With this in mind, I am unwilling to add to the evidence of the Gospel. My arguments from creation do not compare with Gods work to reveal himself. The effort to work out signs in nature is, at least for me, a rebellious idolatry from Jesus’s confident example, offering just one sign to skeptics.

1 Like

A theological conversation! My speculation is that he pointed skeptics only to this one sign because:

a) It was the only thing that mattered, and,
b) As I said with 14:10-11, when you are confused about who I am, see what I do (the resurrection being the ultimate sign.)

This is the same reason why I reacted so strongly over the simple evolution of the eyeball conversation. Once you show you can raise yourself from the dead, an impromptu banquet for 5000 is nothing. If you begin with the resurrection, everything falls into place. In the conversations here, similarly, it no longer matters if the drug resistance of malaria cycles every ten years. What matters is whether or not a trilobite eyeball can evolve on its own. At that point malarial drug resistance is a no brainer. As you said, you will explain the evidence for such on a later post.

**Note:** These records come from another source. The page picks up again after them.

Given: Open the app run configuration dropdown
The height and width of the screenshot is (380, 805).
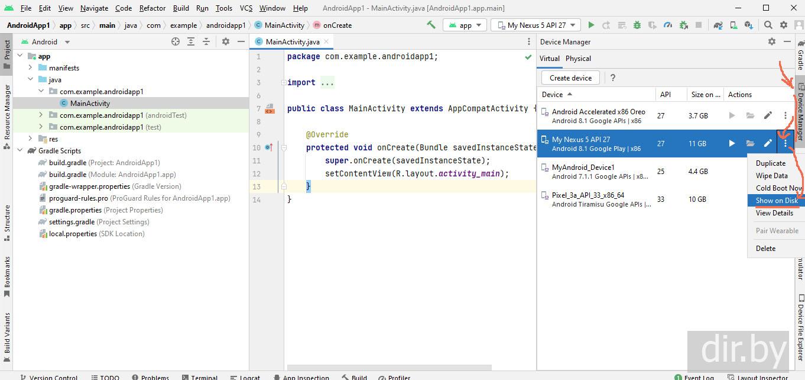Looking at the screenshot, I should click(x=465, y=25).
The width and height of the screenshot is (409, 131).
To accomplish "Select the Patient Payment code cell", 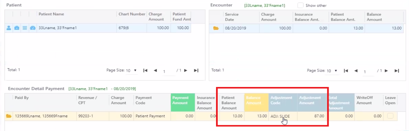I will pyautogui.click(x=150, y=116).
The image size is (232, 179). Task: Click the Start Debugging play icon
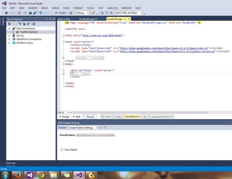(x=56, y=13)
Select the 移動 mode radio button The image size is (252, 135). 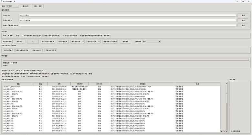pos(16,36)
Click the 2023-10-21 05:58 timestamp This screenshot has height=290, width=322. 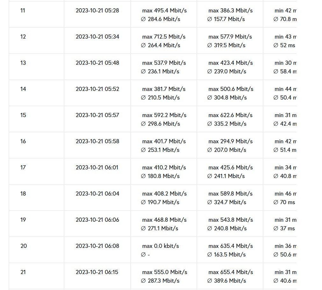pos(97,141)
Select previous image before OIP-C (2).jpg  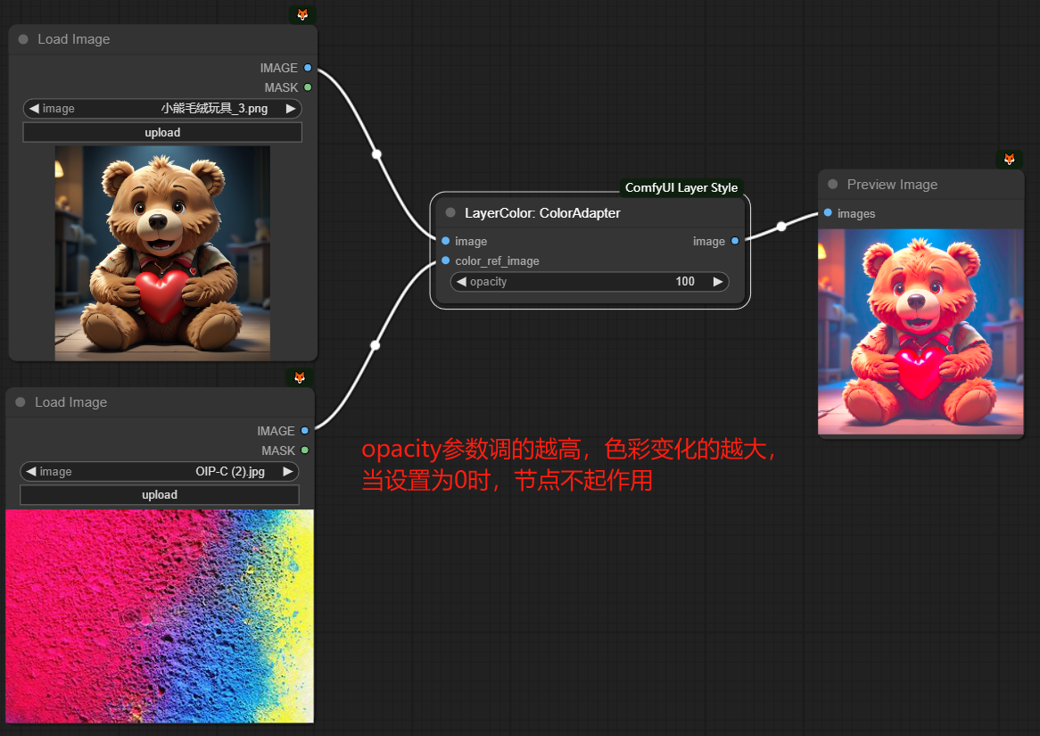click(31, 471)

I respect your opinion in this regard, but mine differs. I think that there are passive signs and there are active signs. The active sign, clearly, is the one that you mentioned. However, Jesus passively also initiated other signs that developed over time. The behavior of the apostles is my personal favorite, because it is what was convincing to me. It was Jesus who warned Simon Peter that he would deny him three times, only to have it take place the same day (or next morning). Luke records that Jesus looked straight at him when this occurred and Peter wept bitterly. Jesus, after the resurrection, met with Peter and three times asked if Peter loved him, and responded to him, “Feed my sheep.” The zeal with which these friends of Jesus lived and died in the aftermath of the resurrection vs. how they lived prior is undeniably significant in my mind. I would also include the transformation of Paul in that same category of significance.

I agree with you that arguments from creation as evidence of the Gospel (assuming we mean the same thing here, the Good News that Jesus has arisen from the dead) are not as significant as the sign you mention and the ones I mentioned too. That said, I don’t see that arguments from creation as evidence for the existence of God are a bad thing.

I’m guessing I don’t get the toaster oven, though.

8 posts were split to a new topic: Did Romans Use Nails in Crucifixion?

It works both ways…
There are well defined mathematical models only for a very small part of what we understand about evolution.
No one has modelled things like how natural selection works in the evolution. So I I guess I can see most of the application of NS as intuition and not science.

I figured you were thinking of this. That’s why I asked you about the parable of Lazarus and the rich man. When the rich man said that his brothers would believe if Lazarus was sent to talk to them. What reply did he get… and what do we learn from it?

1 Like

@Ashwin_s

Are you sure about that? Natural Selection is quite easy to demonstrate. Why would it be hard to model?